**Excerpted records**
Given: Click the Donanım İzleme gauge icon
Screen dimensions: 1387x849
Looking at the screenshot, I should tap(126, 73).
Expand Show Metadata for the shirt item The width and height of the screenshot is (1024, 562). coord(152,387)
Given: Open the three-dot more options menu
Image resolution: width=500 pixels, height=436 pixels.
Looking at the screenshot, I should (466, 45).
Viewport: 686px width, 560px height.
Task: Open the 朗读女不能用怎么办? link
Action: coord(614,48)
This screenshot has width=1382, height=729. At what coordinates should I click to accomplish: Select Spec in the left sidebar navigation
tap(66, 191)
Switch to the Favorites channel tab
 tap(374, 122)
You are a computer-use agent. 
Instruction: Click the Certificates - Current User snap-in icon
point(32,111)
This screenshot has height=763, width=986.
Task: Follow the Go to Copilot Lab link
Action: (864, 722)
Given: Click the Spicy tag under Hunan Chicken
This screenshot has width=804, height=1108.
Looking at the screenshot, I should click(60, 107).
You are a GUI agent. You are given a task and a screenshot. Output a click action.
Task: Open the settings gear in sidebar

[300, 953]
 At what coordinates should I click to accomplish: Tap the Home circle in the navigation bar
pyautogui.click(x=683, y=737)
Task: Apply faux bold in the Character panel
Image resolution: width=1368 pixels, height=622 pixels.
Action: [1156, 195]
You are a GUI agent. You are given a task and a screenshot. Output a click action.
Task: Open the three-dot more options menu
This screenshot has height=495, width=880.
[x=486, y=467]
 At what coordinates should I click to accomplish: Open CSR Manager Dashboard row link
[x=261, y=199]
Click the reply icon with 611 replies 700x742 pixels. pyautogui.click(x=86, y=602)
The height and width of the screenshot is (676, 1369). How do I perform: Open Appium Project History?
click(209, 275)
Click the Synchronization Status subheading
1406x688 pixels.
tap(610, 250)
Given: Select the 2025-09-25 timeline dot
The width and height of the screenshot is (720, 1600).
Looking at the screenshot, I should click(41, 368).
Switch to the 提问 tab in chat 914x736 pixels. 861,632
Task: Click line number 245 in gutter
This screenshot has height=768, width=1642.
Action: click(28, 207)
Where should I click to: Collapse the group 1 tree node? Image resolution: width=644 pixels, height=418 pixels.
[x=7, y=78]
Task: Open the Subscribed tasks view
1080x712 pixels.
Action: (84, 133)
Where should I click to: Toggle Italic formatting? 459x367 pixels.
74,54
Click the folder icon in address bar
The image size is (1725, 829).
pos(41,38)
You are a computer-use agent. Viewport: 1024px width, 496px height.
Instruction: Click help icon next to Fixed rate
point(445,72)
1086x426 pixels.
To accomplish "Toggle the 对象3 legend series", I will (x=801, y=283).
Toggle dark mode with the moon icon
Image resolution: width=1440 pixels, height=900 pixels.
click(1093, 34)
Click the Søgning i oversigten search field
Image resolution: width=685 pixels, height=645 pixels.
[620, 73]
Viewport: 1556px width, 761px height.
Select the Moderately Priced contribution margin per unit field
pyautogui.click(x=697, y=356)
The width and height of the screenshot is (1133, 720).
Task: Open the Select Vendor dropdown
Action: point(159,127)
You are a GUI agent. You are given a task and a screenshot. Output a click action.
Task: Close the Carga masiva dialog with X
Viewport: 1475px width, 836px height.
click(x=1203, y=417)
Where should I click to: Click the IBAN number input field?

**Action item**
The lines above starting at the one that contains "Task: Apply faux bold in the Character panel" and ending at the one that contains "Given: Select the 2025-09-25 timeline dot" must be transcribed exactly, and no other lines may appear.

**Result for this exercise**
Task: Apply faux bold in the Character panel
Image resolution: width=1368 pixels, height=622 pixels.
Action: [1156, 195]
You are a GUI agent. You are given a task and a screenshot. Output a click action.
Task: Open the three-dot more options menu
This screenshot has height=495, width=880.
[x=486, y=467]
 At what coordinates should I click to accomplish: Open CSR Manager Dashboard row link
[x=261, y=199]
Click the reply icon with 611 replies 700x742 pixels. pyautogui.click(x=86, y=602)
The height and width of the screenshot is (676, 1369). How do I perform: Open Appium Project History?
click(209, 275)
Click the Synchronization Status subheading
1406x688 pixels.
tap(610, 250)
Given: Select the 2025-09-25 timeline dot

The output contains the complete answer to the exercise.